Teaching

I strive to create an equitable, inclusive, and welcoming classroom and research group. Student wellness, safety, and sense of belonging are top priorities. I seek to enable students to become lifelong learners with a strong foundation in the scientific method and hypothesis-driven research, the practical and intellectual skills necessary for employment or continued education, and the ability to ask sound questions, think critically, synthesize information, and reach evidence-based conclusions.

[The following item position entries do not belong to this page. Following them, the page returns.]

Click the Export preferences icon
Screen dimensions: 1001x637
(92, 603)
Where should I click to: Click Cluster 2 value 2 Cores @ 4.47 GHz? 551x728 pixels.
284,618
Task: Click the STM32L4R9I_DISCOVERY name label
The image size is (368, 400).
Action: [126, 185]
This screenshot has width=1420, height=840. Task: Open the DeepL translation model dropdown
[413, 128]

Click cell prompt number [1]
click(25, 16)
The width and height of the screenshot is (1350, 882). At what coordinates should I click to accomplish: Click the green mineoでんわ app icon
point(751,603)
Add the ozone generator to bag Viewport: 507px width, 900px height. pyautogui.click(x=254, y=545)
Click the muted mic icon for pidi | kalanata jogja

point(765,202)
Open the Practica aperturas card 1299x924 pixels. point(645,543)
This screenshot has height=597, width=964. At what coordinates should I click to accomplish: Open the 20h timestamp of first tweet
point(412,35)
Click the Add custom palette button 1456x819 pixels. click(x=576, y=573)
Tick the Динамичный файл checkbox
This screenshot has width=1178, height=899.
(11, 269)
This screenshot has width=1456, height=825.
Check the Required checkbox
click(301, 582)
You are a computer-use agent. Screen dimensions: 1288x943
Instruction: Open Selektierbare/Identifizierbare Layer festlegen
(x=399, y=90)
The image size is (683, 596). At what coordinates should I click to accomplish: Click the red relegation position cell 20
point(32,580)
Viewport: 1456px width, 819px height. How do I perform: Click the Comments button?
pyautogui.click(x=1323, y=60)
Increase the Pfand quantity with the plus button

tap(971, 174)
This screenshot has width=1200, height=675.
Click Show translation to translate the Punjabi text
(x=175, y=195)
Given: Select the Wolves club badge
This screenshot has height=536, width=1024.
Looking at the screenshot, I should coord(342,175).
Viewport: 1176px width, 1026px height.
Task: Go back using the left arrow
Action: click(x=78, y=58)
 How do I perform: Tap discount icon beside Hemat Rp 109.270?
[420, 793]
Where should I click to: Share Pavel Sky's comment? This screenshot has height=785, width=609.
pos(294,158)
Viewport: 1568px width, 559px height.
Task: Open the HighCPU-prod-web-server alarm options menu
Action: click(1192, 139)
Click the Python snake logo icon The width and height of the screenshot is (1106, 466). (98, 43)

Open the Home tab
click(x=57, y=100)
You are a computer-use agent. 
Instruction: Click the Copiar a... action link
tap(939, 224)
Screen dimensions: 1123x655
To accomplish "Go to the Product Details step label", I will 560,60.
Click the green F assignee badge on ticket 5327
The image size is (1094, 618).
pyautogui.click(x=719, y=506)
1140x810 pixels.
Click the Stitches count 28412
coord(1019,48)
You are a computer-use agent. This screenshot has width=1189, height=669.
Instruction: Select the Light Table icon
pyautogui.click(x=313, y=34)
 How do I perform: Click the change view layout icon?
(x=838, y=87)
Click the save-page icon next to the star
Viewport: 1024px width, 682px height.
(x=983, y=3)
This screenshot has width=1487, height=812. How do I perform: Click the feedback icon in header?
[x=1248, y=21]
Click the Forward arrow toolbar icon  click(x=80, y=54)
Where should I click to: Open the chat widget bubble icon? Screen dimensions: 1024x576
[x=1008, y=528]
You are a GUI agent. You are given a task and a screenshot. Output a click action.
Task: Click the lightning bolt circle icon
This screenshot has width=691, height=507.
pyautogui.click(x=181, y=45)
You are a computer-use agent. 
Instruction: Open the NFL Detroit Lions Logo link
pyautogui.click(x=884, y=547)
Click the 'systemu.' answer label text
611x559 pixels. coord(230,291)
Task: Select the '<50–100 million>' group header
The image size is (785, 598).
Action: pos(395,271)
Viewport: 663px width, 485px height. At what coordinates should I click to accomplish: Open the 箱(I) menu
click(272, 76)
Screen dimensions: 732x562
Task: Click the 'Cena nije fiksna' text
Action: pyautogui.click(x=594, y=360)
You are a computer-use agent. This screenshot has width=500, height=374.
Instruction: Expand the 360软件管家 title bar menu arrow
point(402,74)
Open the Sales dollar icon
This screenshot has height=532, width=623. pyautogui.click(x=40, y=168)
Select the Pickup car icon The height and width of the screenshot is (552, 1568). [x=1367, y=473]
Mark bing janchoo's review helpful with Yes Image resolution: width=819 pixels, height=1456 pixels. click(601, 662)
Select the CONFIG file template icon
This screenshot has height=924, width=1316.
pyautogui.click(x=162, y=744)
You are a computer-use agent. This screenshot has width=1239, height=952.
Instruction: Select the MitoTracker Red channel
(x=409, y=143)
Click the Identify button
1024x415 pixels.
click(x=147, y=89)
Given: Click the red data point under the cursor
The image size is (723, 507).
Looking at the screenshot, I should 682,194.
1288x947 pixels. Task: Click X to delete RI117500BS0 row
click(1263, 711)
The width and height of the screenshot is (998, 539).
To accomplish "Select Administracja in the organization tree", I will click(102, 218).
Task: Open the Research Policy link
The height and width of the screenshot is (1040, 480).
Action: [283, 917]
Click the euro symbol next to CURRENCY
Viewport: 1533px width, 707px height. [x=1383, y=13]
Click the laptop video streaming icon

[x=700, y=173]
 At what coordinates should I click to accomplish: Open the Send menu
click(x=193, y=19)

I love teaching! Please reach out if you would like me to give a guest lecture (in person, online, or pre-recorded).

Previous teaching experience at UC Santa Barbara (2016-2023):

EEMB 106 – Biology of Fishes (Fall quarter)

This undergraduate course has both a lecture and lab component. We cover the evolution, ecology, and physiology of fishes. Students learn how fish are able to live, reproduce, and interact with a huge diversity of habitats.

EEMB 157B – Animal Physiology (Winter quarter)

This lecture-based undergraduate course examines the fundamentals of animal physiology. We cover the major systems including sensory, nervous, circulatory, respiratory, ion and water balance, digestion and energy metabolism, locomotion, and thermal physiology with an emphasis on animal diversity.

EEMB 507 – Introduction to Graduate Research (Fall quarter)

This graduate course introduces incoming EEMB graduate students to the ‘hidden curriculum’ in graduate school. We explore topics such as finding your research passion, communication, tackling the literature, giving and receiving criticism, ethics, JEDI in academia.

EEMB 595EP – Advanced Topics in Ecological Physiology (Fall quarter)

This graduate student seminar explores advanced topics in Ecological Physiology. Course content is driven by graduate student interests and involves discussing both core, foundational literature and current, leading ideas.